_STATED EXERCISE_. Please copy the stretch of the storage-shed memoir below from "There’s things that" through "way it goes.", matching it word for word.

_DOCUMENT SEGMENT_.
** Begin **

From the outside, the little wooden storage shed sagged like a well-worn face, caving in on itself with years of weight and rot and worry. Inside, it looked no better, with crooked shelves only half-heartedly hanging on, and piles of debris and rusty tools dangerously strewn about. The air in the dilapidated structure was still and stifling. Bits of dust floated in the light that managed to intrude through the broken windows hung heavily with spider webs; any bits of glass that remained were coated with grime. It was the perfect hiding place for a kid, or for a dirty book, and both were present on this summer day. It was also an unlikely location for an introduction to sex, but most of us don’t get to choose how we first brush up against that. Dropping my bike at the door, I shut the rickety thing behind me and began my furtive exploration of that word which suddenly tingled with illicit thrill and danger.

There’s things that you guess
And things that you know
There’s boys you can trust
And girls that you don’t
There’s little things you hide
And little things that you show
Sometimes you think you’re gonna get it
But you don’t and that’s just the way it goes.

Earlier that day, we’d been hanging around with my brother’s friend, who lived a few blocks away. Back then, we’d hop on our bikes before we even had breakfast, jump from pool to pool and house to house, and not return home until it was time for an early dinner. We were roaming through his friend’s house – nobody’s parents were home during the day then – playing hide and seek or giving chase the way that kids do, and at one point I found myself upstairs alone. His sister’s bedroom door was open and on the wall was a poster of George Michael in a skimpy white Speedo. All that I was supposed to feel toward a poster of Kelly LeBrock hit me when I gazed upon the hairy, lithe body of Mr. Michael, squinting happily from some beach in Greece, backed by a blue sky and flagrantly displaying most of his skin in wet, glistening form. I was transfixed and bewitched all at once, and I remember standing there stunned, caught by the surprise of all that I was feeling, and not understanding any of it.

** End **

_GIVEN DATA_.

** Begin **

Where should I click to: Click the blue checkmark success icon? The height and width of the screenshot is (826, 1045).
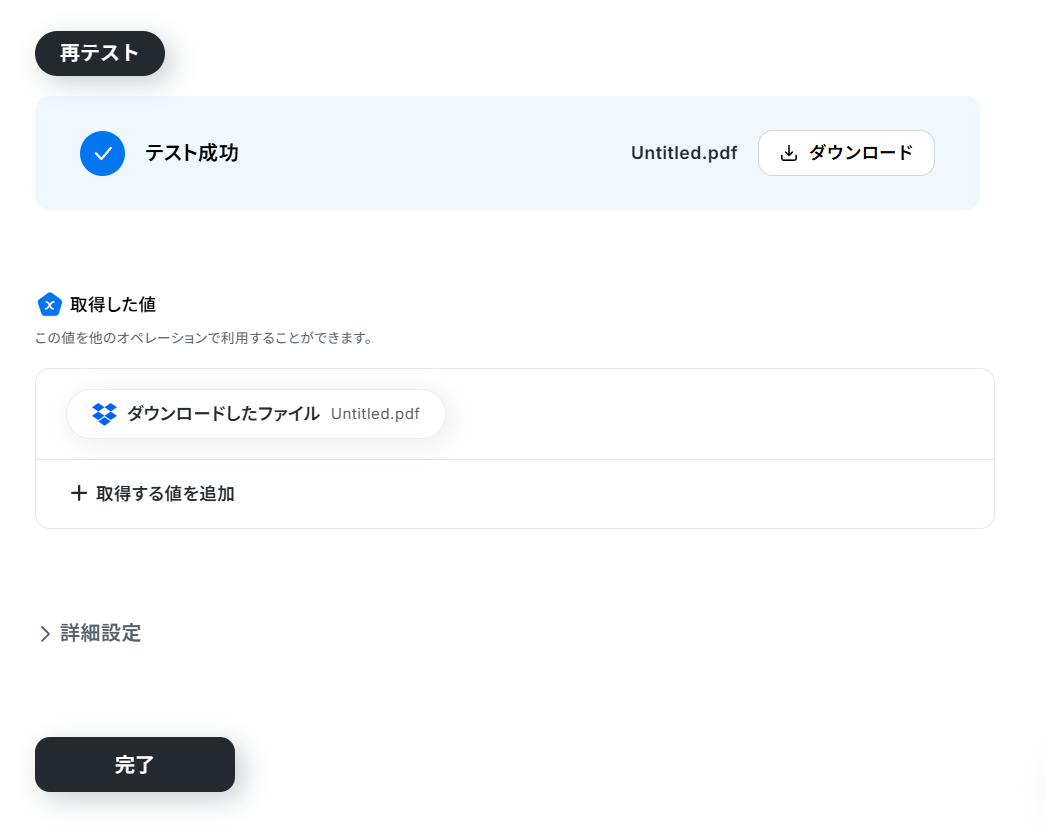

** End **

_EXERCISE SOLUTION_.
There’s things that you guess
And things that you know
There’s boys you can trust
And girls that you don’t
There’s little things you hide
And little things that you show
Sometimes you think you’re gonna get it
But you don’t and that’s just the way it goes.